◆ Exercise prompt
Please return only the lines from the one with "Expand the STM32Cube HAL tree node" through the final line of the data, unchanged, with pictures omitted.

◆ Material to process
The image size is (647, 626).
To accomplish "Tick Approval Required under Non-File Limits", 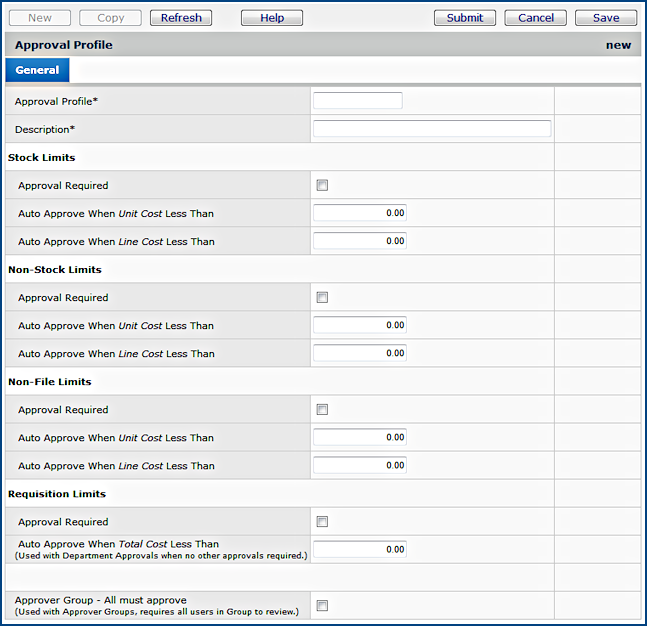I will click(x=322, y=409).
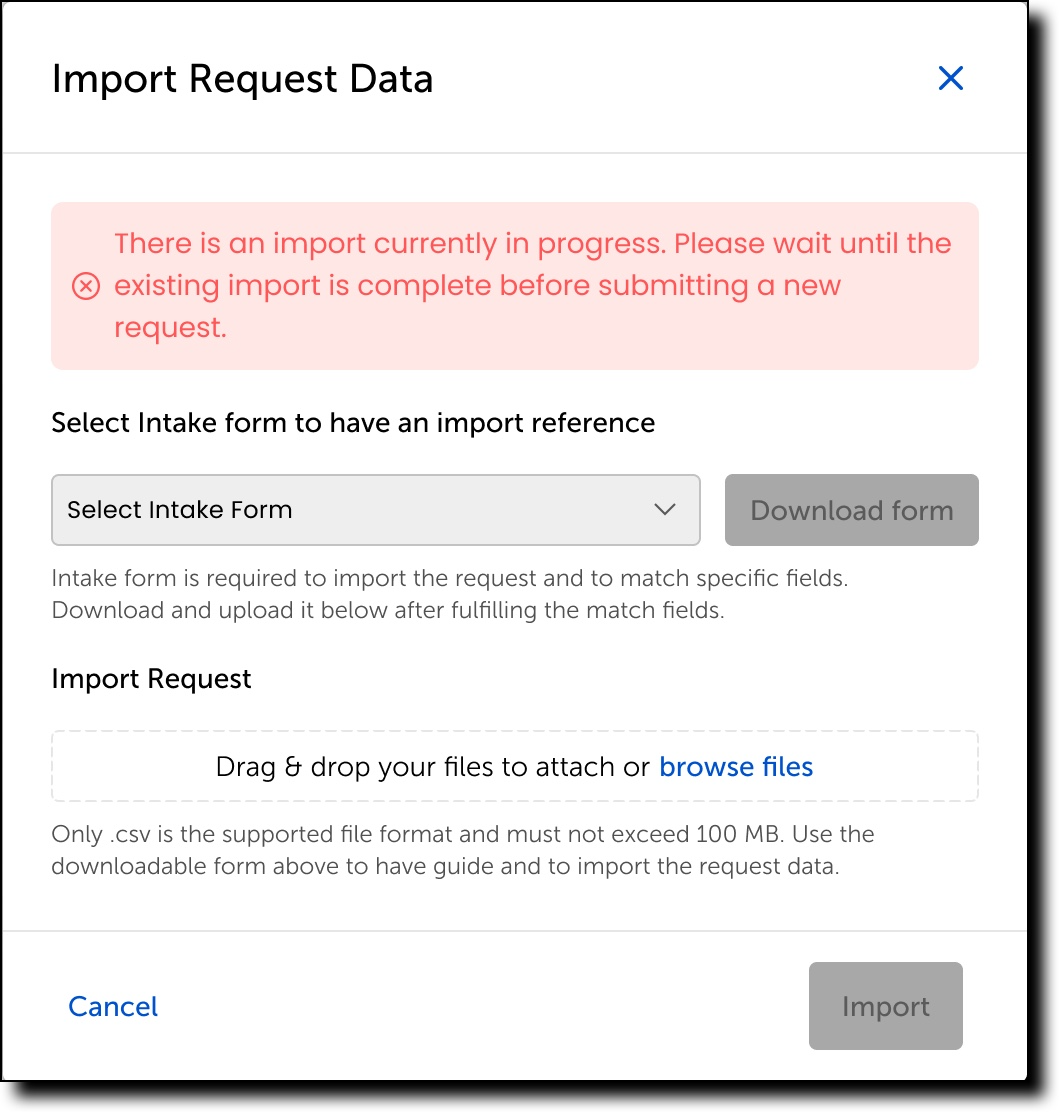Screen dimensions: 1059x1112
Task: Click the Import Request section heading
Action: click(x=150, y=679)
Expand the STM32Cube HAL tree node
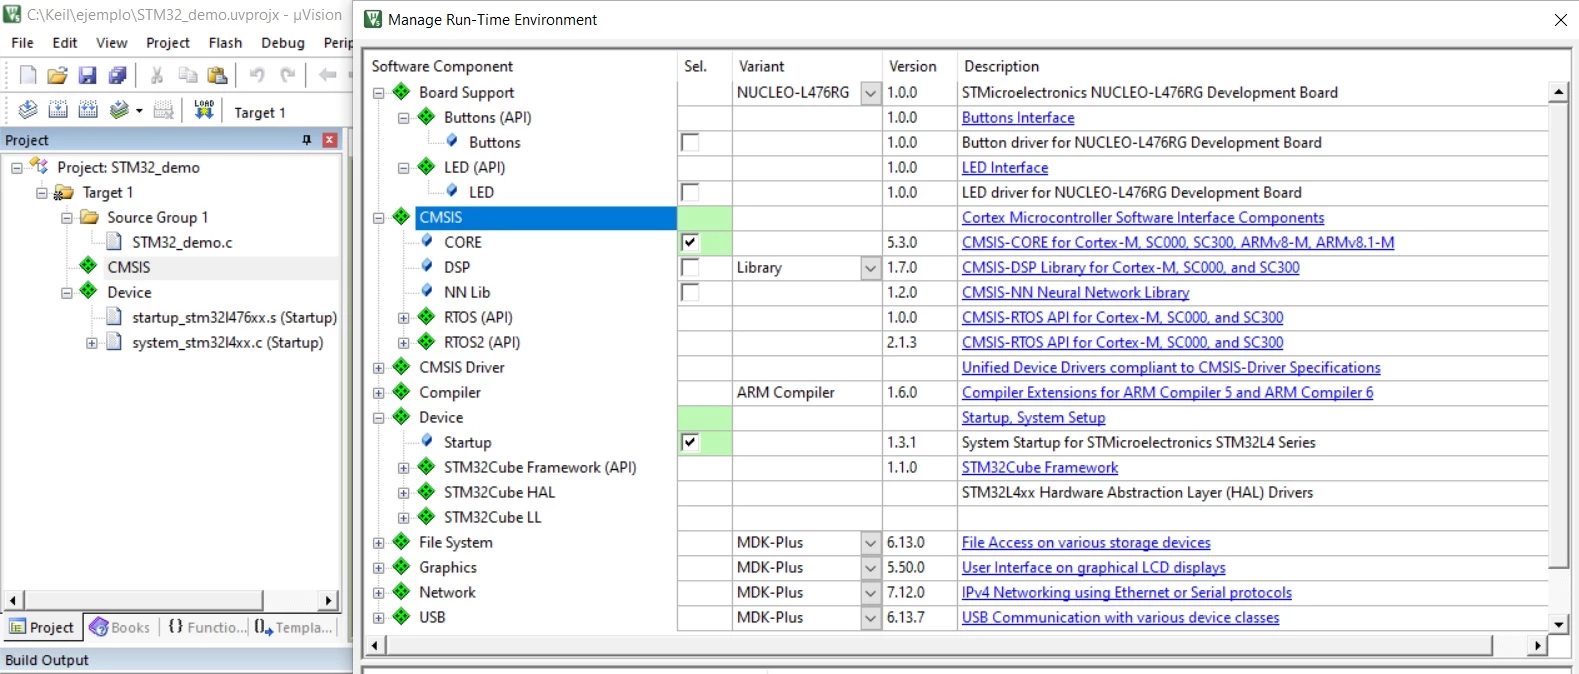The image size is (1579, 674). coord(404,492)
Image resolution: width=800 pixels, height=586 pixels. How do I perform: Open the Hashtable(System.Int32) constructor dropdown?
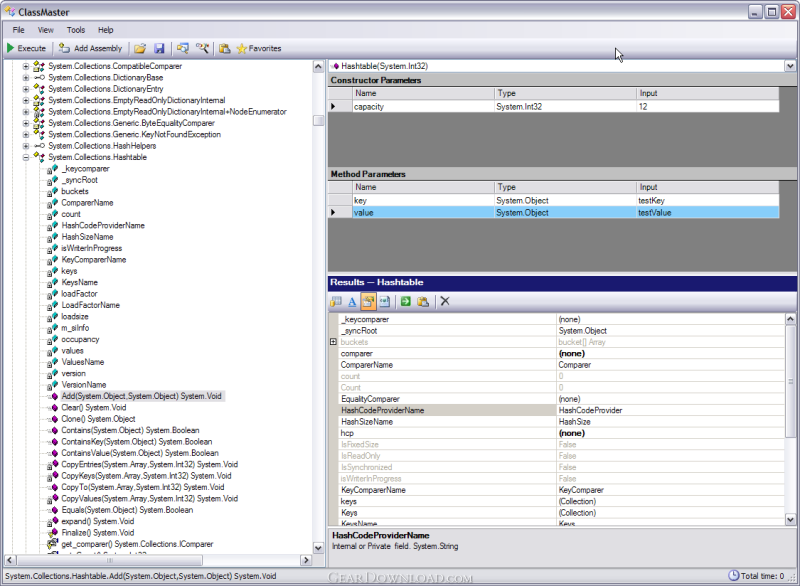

◆ Solved problem
Expand the STM32Cube HAL tree node
The image size is (1579, 674). coord(404,492)
Image resolution: width=800 pixels, height=586 pixels. How do I perform: Open the Hashtable(System.Int32) constructor dropdown?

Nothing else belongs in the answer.